**ACTION ITEM**
In the entries that follow, the lines from the one with "Open the 时基 frame rate dropdown" through the one with "Open the Recycle" are the ones to write out, exactly and with both ends included. Nothing else should appear.

[Pixel coordinate grounding data]

BEGIN

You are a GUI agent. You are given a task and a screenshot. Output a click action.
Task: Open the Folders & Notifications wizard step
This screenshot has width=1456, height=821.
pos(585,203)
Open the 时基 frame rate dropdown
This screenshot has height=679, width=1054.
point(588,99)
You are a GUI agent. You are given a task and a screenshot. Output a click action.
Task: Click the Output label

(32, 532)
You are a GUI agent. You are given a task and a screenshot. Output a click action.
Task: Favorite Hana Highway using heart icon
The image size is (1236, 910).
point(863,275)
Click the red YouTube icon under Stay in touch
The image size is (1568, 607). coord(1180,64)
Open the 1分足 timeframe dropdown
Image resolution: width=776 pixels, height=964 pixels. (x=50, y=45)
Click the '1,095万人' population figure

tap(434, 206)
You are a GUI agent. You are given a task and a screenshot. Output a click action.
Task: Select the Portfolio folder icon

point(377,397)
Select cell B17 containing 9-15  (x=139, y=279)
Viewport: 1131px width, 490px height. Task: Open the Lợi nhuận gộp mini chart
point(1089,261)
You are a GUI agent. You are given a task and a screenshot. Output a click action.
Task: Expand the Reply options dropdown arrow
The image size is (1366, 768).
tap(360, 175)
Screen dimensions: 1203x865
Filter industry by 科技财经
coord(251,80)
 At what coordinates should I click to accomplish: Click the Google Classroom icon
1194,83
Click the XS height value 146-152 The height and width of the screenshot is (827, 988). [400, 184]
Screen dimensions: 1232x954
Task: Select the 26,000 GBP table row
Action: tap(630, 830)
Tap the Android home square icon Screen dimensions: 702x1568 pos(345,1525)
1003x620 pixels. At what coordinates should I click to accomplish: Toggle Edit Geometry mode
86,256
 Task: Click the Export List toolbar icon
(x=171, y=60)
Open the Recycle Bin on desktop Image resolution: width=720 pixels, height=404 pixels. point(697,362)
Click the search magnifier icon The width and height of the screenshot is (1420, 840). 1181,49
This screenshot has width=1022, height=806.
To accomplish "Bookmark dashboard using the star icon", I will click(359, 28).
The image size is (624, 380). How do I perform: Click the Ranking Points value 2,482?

END

**ANSWER TO THE EXERCISE**
Open the 时基 frame rate dropdown
This screenshot has height=679, width=1054.
point(588,99)
You are a GUI agent. You are given a task and a screenshot. Output a click action.
Task: Click the Output label

(32, 532)
You are a GUI agent. You are given a task and a screenshot. Output a click action.
Task: Favorite Hana Highway using heart icon
The image size is (1236, 910).
point(863,275)
Click the red YouTube icon under Stay in touch
The image size is (1568, 607). coord(1180,64)
Open the 1分足 timeframe dropdown
Image resolution: width=776 pixels, height=964 pixels. (x=50, y=45)
Click the '1,095万人' population figure

tap(434, 206)
You are a GUI agent. You are given a task and a screenshot. Output a click action.
Task: Select the Portfolio folder icon

point(377,397)
Select cell B17 containing 9-15  (x=139, y=279)
Viewport: 1131px width, 490px height. Task: Open the Lợi nhuận gộp mini chart
point(1089,261)
You are a GUI agent. You are given a task and a screenshot. Output a click action.
Task: Expand the Reply options dropdown arrow
The image size is (1366, 768).
tap(360, 175)
Screen dimensions: 1203x865
Filter industry by 科技财经
coord(251,80)
 At what coordinates should I click to accomplish: Click the Google Classroom icon
1194,83
Click the XS height value 146-152 The height and width of the screenshot is (827, 988). [400, 184]
Screen dimensions: 1232x954
Task: Select the 26,000 GBP table row
Action: tap(630, 830)
Tap the Android home square icon Screen dimensions: 702x1568 pos(345,1525)
1003x620 pixels. At what coordinates should I click to accomplish: Toggle Edit Geometry mode
86,256
 Task: Click the Export List toolbar icon
(x=171, y=60)
Open the Recycle Bin on desktop Image resolution: width=720 pixels, height=404 pixels. point(697,362)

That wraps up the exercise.